MacGregor has learned from these past mistakes. As company policy, the vendor will not customize the base MFTP platform for every client. The firm will help clients build custom layers that rest atop the application–as opposed to within. In some cases, MacGregor will add some customization if it is a feature that will benefit the entire client base.

More importantly, in an effort to entice smaller money managers back to MFTP, MacGregor is planning to release a multi-tiered plan of service, with the cheapest package starting at about $4,000 and then rising through "silver" and "gold" level plans. MFTP clients, mostly smaller investment managers, have been dropping the platform in droves because of cost. Many of these firms are also still running on the old DOS version of MFTP and need to upgrade to the Y2k compliant Sybase version or the to-be-released Microsoft SQL Server version.

The Microsoft SQL version of the system does not have the technical requirements of the Sybase release and will be aimed at smaller money managers that either have a small IT shop or none at all.

It is too late to stem the flow of clients leaving, as Dalton Griner Hartman Maher recently joined a growing list of former MFTP clients, which includes Zweig Asset Management, Standard Pacific and Forrestman Leff Advisers, electing to use Eze Castle’s TC (Trader Console).
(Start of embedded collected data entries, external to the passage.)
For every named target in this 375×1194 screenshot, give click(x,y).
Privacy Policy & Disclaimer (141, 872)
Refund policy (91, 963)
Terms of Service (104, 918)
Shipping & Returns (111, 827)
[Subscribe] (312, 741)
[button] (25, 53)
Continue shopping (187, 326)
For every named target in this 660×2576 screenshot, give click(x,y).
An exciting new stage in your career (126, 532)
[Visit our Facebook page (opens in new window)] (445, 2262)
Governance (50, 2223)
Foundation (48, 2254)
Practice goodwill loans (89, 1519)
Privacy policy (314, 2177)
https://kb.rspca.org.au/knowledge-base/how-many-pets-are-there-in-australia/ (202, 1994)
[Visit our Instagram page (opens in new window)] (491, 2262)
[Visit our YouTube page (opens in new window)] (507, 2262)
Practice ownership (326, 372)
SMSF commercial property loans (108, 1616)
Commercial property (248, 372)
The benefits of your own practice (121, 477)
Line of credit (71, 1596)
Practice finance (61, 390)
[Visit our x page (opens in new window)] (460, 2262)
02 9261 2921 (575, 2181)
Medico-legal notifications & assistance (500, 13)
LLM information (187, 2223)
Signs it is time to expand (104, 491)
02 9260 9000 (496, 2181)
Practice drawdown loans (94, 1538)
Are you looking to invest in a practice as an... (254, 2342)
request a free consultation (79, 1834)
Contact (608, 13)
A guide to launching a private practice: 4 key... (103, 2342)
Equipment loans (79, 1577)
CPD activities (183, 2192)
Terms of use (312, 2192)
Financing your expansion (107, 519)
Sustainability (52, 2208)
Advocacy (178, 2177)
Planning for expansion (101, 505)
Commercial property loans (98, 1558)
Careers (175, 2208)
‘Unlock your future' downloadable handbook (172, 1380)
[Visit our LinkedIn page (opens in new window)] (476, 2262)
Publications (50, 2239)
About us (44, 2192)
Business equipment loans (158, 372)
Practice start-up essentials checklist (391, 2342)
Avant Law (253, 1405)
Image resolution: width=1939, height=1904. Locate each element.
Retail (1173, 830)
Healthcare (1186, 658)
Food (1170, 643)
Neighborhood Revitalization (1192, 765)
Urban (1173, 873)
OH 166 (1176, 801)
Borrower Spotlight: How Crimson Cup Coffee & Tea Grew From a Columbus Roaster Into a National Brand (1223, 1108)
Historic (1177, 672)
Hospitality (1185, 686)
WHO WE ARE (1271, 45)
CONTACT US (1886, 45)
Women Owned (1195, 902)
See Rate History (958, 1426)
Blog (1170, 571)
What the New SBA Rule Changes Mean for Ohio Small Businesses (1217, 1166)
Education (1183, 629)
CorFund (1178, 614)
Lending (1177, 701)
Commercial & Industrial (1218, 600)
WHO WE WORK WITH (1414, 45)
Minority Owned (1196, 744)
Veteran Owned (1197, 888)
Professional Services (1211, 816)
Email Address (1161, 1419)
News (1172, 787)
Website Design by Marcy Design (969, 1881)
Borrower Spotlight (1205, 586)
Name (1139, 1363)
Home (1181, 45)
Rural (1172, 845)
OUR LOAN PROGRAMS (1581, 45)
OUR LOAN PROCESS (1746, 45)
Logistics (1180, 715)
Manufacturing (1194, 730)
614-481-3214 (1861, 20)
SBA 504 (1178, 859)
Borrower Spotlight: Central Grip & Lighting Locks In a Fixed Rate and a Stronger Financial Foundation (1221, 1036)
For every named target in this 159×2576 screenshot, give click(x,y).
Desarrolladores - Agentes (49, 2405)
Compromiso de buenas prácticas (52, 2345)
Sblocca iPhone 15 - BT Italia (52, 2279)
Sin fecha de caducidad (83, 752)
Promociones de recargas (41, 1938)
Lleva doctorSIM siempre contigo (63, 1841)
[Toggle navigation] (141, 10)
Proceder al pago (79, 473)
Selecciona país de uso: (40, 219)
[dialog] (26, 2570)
Levy is not at all surprised that some of Merrin’s smaller clients have left, and he expects about another 10. He would love to retain these clients, but most of them made their decisions before the acquisition.

If anyone doubts the veracity of the MFTP platform, Levy points to Neuberger and Berman, currently testing the product, as well as long-time clients Massachusetts Financial Services and T. Rowe Price which have successfully completed the Sybase upgrade.